> [CONSIGNES]:
- 1) Recopiez à l'identique le passage de la transcription consacrée aux modèles économiques du climat, en commençant par « La logique était » et en allant jusqu'à « est donc nul. ».
- 2) Extrayez sans aucune modification, et uniquement celles-ci, les lignes des enregistrements en commençant par la ligne contenant « This screenshot has height=803, width=1512. » et en allant jusqu'à la ligne contenant « tap(113, 37) », ces deux lignes comprises.

> [SOURCE]:
********************

Steve Keen
OECD Conference "Averting Systemic Collapse" 18 September 2019
NB la vidéo est sous-titrée, peut-être plus lisible sur  
+ transcription en français ci-dessous. Le PDF de la présentation est ici :



En premier nous avons Steve Keen, à ma gauche, que la plupart d'entre vous connaissent. Steve est professeur et chercheur à l'Institute for Strategy, Resilience and Security à l'University College de Londres et Steve va expliquer pourquoi certains de nos modèles économiques les mieux considérés sur le changement climatiques ne sont pas dignes de confiance, et pourquoi nous ne devons pas nous appuyer dessus pour prendre des décisions pour l'avenir. Il parlera ensuite d'autres solutions.

Nous savons que le prix Nobel d'économie va de nouveau être attribué, l'an dernier il avait été attribué à deux personnes dont l'une est William Nordhaus pour "avoir intégré le changement climatique dans une analyse macro-économique de long terme" et voici est une slide clef du discours que Nordhaus a fait lorsqu'il a reçu le prix Nobel.

On voit on certain nombre de trajectoires qui représentent différentes températures entre aujourd'hui et 2150 et il a appelé l'une d'entre elles "optimale", celle qui donne une augmentation de température de 4°C par rapport à la période pré-industrielle d'ici à 2140.

"optimale" ? 4°C de plus qu'à la période pré-industrielle. Comment peut-on considérer une augmentation de la température de 4°C par rapport à la période pré-industrielle comme "optimale" ?

La logique était que cela minimisait à la fois le coût de réductions des émissions de gaz à effet de serre et le coût du changement climatique. Il dit que si nous ne réduisons pas du tout les émissions de gaz à effet de serre, c'est-à-dire que nous laissons le climat suivre sa pente avec les émissions de CO2 actuelles et tous les polluants que nous envoyons dans l'atmosphère, alors la température sera supérieure à +6°C par rapport à la période pré-industrielle et l'impact négatif sur la valeur actuelle nette serait de $23000 milliards, soit un peu plus que l'économie américaine. Le coût de réduction des émissions de gaz à effet de serre est donc nul.

Si maintenant nous optons pour une réduction optimale de nos émissions qui limiterait l'augmentation de température à 4°C par rapport à la période pré-industrielle, l'impact négatif serait de $15000 milliards soit moins que la taille de l'économie américaine actuelle. Coût de la réduction des émissions : $3000 milliards.

6 mois avant qu'il ne fasse ce discours, un vrai scientifique du climat, Will Steffen, décrivait l'hypothèse d'une augmentation de température de 4°C comme ceci : les tropiques sont inhabitables.

E t la punchline est ici en bas : la capacité maximale de la Terre est d'un milliard d'êtres humains. Aujourd'hui nous sommes 7,5 milliards. Alors, expliquez-moi comment ces deux visions du futur sont compatibles.

Ce que je pensais, avant que je commence à lire ces deux contenus en détail, c'est que les économistes appliquaient un taux d’actualisation élevé à des analyses d'impact similaires. J'ai découvert que ce n'était pas ça.

En fait, ils faisaient leurs propres estimations en utilisant un certain nombre de méthodes, dont la plus absurde est celle-ci : ils utilisaient les variations mondiales actuelles de température et de PIB en pensant pouvoir les utiliser pour estimer l'impact du changement climatique.

********************

> [DONNÉES FOURNIES]:
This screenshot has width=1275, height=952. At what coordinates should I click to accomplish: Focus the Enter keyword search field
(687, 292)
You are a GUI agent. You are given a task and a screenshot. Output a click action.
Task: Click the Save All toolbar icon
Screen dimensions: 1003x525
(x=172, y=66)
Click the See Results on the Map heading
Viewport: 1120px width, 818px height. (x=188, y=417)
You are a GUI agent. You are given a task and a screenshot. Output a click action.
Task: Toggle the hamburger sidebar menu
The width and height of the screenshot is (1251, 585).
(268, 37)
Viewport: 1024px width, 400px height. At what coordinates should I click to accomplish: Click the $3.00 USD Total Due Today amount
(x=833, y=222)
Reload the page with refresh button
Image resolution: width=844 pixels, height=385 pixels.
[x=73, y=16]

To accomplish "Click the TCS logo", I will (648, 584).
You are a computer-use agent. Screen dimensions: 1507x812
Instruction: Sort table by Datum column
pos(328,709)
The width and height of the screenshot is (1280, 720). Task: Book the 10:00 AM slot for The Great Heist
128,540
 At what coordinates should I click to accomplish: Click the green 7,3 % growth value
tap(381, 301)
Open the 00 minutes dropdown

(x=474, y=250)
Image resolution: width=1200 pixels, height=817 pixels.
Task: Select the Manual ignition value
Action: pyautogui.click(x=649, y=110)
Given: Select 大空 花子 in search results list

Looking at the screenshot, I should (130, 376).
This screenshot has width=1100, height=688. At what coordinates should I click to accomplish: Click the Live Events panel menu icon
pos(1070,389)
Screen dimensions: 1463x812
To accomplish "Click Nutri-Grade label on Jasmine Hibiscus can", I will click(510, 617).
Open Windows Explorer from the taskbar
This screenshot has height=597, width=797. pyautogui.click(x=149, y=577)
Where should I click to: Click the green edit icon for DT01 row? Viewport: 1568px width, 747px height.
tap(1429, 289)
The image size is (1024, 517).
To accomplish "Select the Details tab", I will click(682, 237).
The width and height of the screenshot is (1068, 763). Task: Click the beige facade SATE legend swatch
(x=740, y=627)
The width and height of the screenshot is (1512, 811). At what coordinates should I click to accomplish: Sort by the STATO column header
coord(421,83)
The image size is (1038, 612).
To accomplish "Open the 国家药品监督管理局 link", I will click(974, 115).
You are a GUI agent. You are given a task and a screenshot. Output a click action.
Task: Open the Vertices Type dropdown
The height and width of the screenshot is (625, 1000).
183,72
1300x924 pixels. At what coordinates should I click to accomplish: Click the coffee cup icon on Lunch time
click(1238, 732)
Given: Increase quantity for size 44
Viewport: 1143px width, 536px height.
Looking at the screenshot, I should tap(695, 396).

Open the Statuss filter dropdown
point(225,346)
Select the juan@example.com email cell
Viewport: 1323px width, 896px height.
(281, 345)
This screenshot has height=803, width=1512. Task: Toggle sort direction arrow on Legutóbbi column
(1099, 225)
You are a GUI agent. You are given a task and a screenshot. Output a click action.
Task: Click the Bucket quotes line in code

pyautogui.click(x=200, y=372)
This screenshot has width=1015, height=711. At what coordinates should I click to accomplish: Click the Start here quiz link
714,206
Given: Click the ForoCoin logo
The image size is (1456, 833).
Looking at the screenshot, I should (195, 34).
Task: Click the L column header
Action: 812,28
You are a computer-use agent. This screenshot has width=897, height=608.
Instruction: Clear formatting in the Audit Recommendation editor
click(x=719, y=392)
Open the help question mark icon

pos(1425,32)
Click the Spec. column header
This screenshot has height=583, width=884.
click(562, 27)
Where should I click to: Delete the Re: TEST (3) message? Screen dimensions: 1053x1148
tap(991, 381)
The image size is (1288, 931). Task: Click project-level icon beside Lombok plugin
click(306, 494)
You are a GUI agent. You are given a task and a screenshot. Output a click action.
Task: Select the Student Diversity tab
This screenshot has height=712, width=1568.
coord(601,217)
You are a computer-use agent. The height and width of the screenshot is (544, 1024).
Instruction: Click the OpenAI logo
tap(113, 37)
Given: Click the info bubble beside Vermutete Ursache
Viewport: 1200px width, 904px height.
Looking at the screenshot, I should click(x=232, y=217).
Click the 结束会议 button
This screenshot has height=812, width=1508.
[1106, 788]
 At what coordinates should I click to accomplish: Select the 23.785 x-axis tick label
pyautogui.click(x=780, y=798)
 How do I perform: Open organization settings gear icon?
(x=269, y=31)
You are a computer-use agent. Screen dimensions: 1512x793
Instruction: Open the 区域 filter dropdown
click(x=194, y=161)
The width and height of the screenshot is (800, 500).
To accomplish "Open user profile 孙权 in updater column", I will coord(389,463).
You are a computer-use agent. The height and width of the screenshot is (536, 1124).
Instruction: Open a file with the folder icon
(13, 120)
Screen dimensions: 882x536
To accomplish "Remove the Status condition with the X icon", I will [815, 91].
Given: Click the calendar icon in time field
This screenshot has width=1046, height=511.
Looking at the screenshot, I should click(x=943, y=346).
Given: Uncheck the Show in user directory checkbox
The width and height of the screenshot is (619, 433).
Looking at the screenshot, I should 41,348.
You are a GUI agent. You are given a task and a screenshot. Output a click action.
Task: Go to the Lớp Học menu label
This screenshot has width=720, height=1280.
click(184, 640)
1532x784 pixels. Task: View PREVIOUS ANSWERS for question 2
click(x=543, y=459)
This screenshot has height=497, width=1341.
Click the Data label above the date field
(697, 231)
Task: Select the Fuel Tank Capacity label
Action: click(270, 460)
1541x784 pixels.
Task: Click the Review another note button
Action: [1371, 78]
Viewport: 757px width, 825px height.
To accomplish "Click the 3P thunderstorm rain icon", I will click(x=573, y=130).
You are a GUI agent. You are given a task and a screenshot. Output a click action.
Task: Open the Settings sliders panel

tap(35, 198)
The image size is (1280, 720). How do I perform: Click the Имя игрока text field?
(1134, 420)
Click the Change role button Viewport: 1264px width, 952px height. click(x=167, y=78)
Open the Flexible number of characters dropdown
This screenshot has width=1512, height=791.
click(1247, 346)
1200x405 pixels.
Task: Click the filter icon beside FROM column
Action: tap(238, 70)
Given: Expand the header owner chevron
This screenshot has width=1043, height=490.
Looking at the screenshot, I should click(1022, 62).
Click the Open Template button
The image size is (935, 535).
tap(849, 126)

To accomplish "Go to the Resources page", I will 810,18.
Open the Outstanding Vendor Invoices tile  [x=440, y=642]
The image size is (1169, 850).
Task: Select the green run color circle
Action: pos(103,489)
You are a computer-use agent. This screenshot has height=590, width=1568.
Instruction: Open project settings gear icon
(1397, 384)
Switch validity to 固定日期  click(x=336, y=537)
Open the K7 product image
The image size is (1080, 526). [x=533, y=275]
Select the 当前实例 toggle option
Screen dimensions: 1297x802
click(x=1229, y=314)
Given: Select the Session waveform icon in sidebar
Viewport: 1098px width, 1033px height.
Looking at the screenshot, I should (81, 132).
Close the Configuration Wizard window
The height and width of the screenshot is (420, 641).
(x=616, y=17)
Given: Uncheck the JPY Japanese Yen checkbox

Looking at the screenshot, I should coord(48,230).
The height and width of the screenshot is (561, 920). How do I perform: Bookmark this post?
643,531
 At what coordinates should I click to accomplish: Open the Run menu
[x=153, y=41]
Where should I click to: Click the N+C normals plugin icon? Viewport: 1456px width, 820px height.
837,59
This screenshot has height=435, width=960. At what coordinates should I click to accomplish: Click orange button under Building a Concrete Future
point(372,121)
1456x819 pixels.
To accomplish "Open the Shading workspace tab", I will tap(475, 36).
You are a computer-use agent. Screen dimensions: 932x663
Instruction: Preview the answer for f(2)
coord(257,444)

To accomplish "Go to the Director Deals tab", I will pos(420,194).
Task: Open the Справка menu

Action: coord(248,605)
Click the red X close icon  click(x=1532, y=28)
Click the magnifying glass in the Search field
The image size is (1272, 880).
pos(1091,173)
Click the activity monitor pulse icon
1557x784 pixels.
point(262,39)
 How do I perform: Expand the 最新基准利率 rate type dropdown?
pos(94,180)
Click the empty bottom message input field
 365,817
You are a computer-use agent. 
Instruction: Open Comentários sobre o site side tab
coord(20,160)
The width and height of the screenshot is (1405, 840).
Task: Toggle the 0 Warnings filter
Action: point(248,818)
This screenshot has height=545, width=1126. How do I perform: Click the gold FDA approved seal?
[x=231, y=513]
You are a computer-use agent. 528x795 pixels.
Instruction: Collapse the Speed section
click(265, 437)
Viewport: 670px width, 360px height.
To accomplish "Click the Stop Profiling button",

********************

> [RÉPONSES COMPLÈTES]:
- 1)
La logique était que cela minimisait à la fois le coût de réductions des émissions de gaz à effet de serre et le coût du changement climatique. Il dit que si nous ne réduisons pas du tout les émissions de gaz à effet de serre, c'est-à-dire que nous laissons le climat suivre sa pente avec les émissions de CO2 actuelles et tous les polluants que nous envoyons dans l'atmosphère, alors la température sera supérieure à +6°C par rapport à la période pré-industrielle et l'impact négatif sur la valeur actuelle nette serait de $23000 milliards, soit un peu plus que l'économie américaine. Le coût de réduction des émissions de gaz à effet de serre est donc nul.

- 2)
This screenshot has height=803, width=1512. Task: Toggle sort direction arrow on Legutóbbi column
(1099, 225)
You are a GUI agent. You are given a task and a screenshot. Output a click action.
Task: Click the Bucket quotes line in code

pyautogui.click(x=200, y=372)
This screenshot has width=1015, height=711. At what coordinates should I click to accomplish: Click the Start here quiz link
714,206
Given: Click the ForoCoin logo
The image size is (1456, 833).
Looking at the screenshot, I should (195, 34).
Task: Click the L column header
Action: 812,28
You are a computer-use agent. This screenshot has width=897, height=608.
Instruction: Clear formatting in the Audit Recommendation editor
click(x=719, y=392)
Open the help question mark icon

pos(1425,32)
Click the Spec. column header
This screenshot has height=583, width=884.
click(562, 27)
Where should I click to: Delete the Re: TEST (3) message? Screen dimensions: 1053x1148
tap(991, 381)
The image size is (1288, 931). Task: Click project-level icon beside Lombok plugin
click(306, 494)
You are a GUI agent. You are given a task and a screenshot. Output a click action.
Task: Select the Student Diversity tab
This screenshot has height=712, width=1568.
coord(601,217)
You are a computer-use agent. The height and width of the screenshot is (544, 1024).
Instruction: Click the OpenAI logo
tap(113, 37)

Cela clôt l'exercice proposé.